Thanks for letting us know.

> Since I'm quite familiar with the servlet spec I assumed that
> HttpRequest.getParams actually would return the parsed query string in the
> GET case and the parsed body in the POST case.

HttpCore is in no way an alternative to the Servlet API.
We're not building a web container or any such thing.
We're building a core library for HTTP communication.
The closest thing to a server-side handler we have is
class HttpService in the protocol package, and the
package description mentions that we don't recommend
it as an alternative to the Servlet API:
http://jakarta.apache.org/httpcomponents/httpcomponents-core/httpcore/apidocs/org/apache/http/protocol/package-summary.html

All get/setParams refer to parameters for our framework,
as provided by implementations of interface HttpParams:
http://jakarta.apache.org/httpcomponents/httpcomponents-core/httpcore/apidocs/org/apache/http/params/HttpParams.html

> I have gone through your xref and javadocs for 2 hours now and cannot find
> any parsing facilities which does parameter parsing. Headers are parsed I
> see.

We need to parse headers in order to execute HTTP. There
is no reason for us to parse a query string, let alone a
message entity. It is not relevant for executing HTTP.
We only need the scheme and target host of a URI. In the
old HttpClient 3.x code, there is a class URI that you
could use for the query string. But you might as well
use java.net.URI.

> Both of these are quite easy to parse but I thought that it was done already
> since the package otherwise is in such a complete state. But you perhaps
> want to leave parameter parsing to the implementor of the core package.

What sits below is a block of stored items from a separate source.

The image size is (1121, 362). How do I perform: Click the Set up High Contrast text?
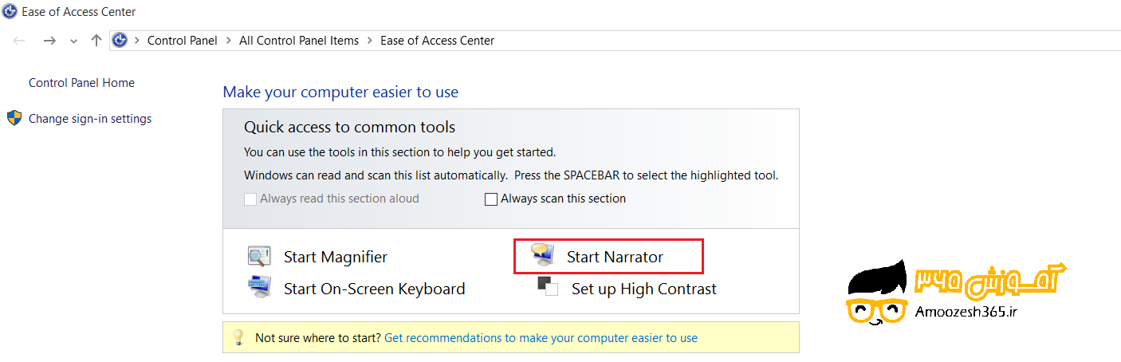643,289
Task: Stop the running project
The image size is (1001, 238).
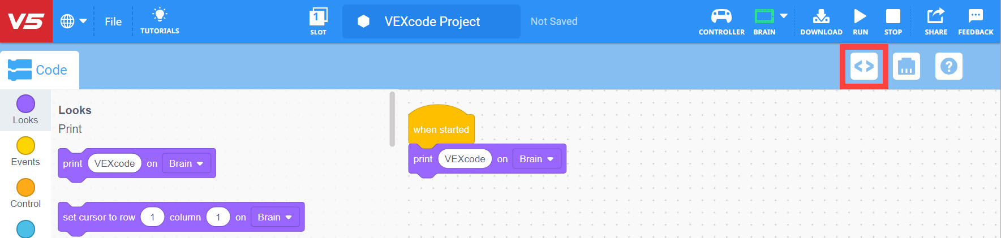Action: tap(893, 21)
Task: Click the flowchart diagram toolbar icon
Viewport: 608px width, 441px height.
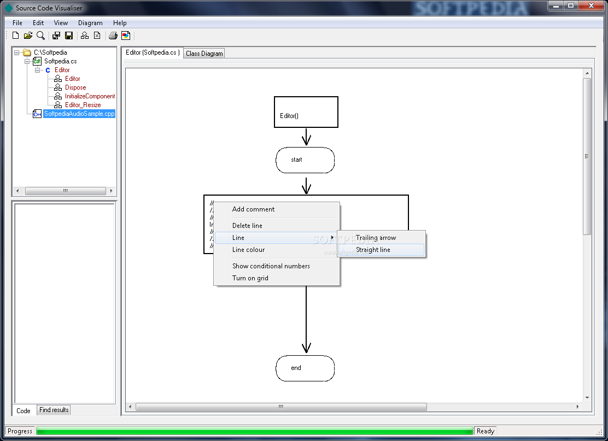Action: click(85, 36)
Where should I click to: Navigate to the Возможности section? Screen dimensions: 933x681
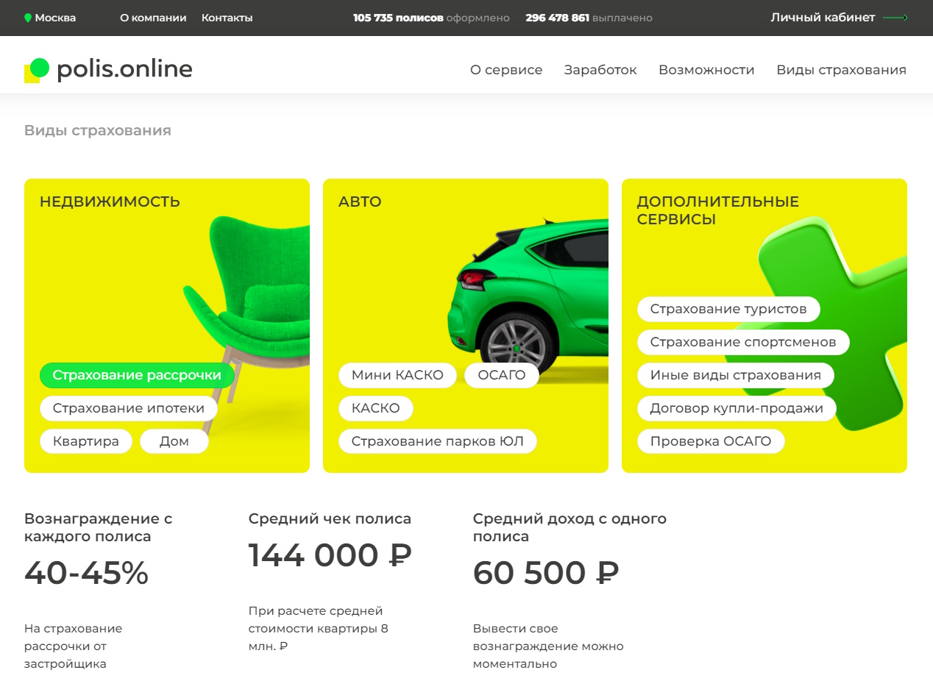pyautogui.click(x=706, y=70)
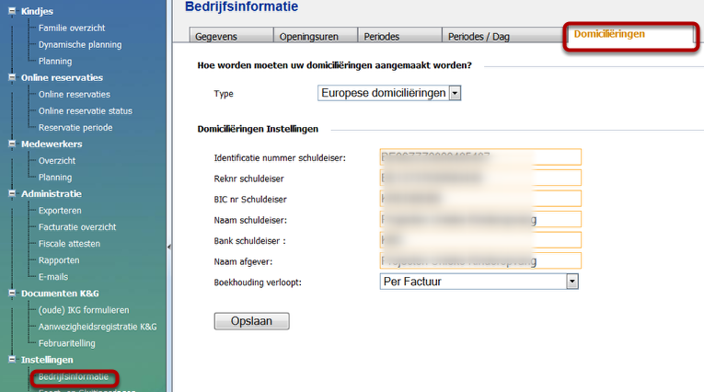Viewport: 704px width, 392px height.
Task: Open Online reservatie status page
Action: tap(86, 110)
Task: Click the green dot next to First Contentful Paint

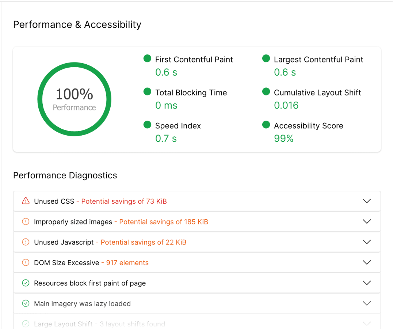Action: point(147,59)
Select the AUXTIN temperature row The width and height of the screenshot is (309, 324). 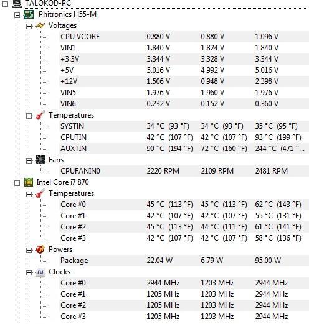[184, 149]
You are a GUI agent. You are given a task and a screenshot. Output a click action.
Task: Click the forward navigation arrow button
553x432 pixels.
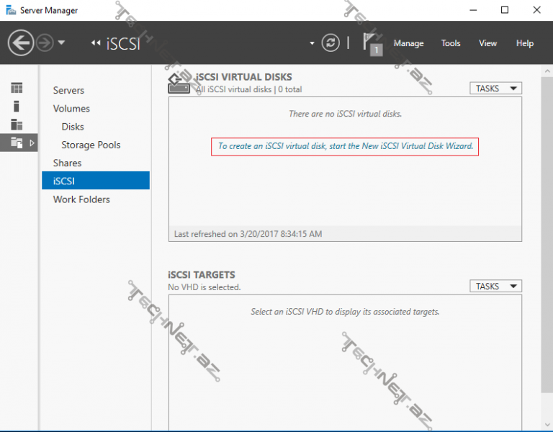[x=45, y=43]
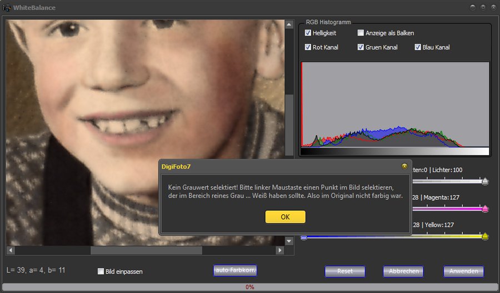500x293 pixels.
Task: Click the WhiteBalance camera icon in title bar
Action: point(7,8)
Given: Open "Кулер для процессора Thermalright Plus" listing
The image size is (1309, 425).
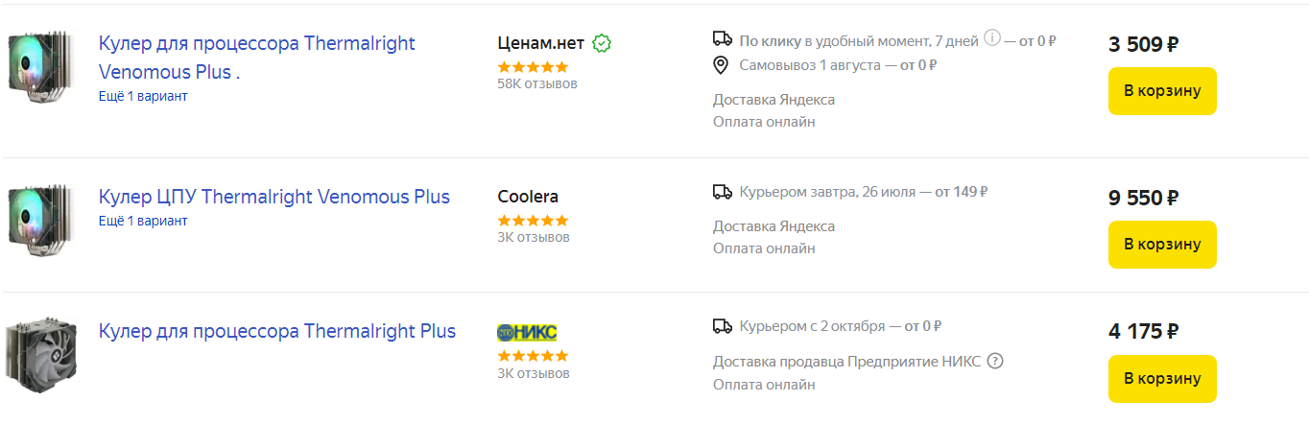Looking at the screenshot, I should (276, 331).
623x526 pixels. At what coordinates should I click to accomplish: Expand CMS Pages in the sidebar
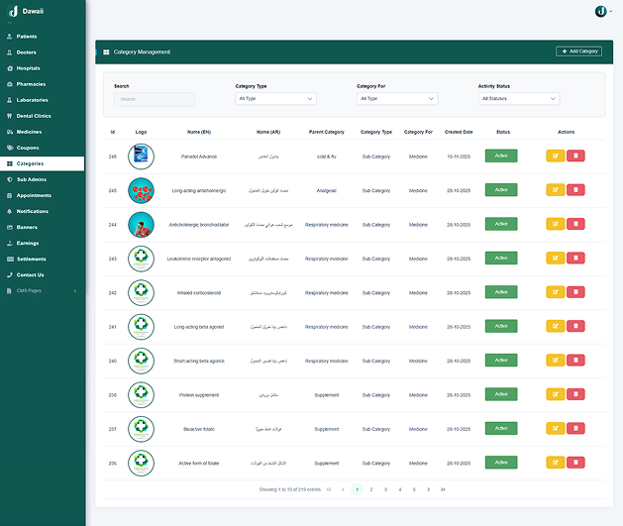click(x=42, y=290)
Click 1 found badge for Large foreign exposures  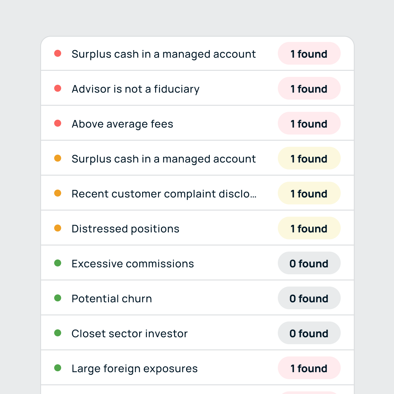pyautogui.click(x=309, y=368)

Parameter parsing is an application level problem. It is not
in the scope of HttpComponents, certainly not of core. At the
moment, we're not dealing with content anywhere, we just pass
it through. There might be a case for convenience entities
somewhere in HttpClient 4.0, but even those wouldn't be concerned
with query strings. We will discuss whether to port the multipart
request entity from 3.1 to 4.0 later this year. That's outgoing
though (client), not incoming (server).

If you want a request representation with parameters, you will
have to define your own interfaces and implementations. You can
extend the HttpRequest of course. But parsing and storing the
parameters from the query string or message body will remain
the task of your application. HttpCore scope ends when the
message is delivered to your application.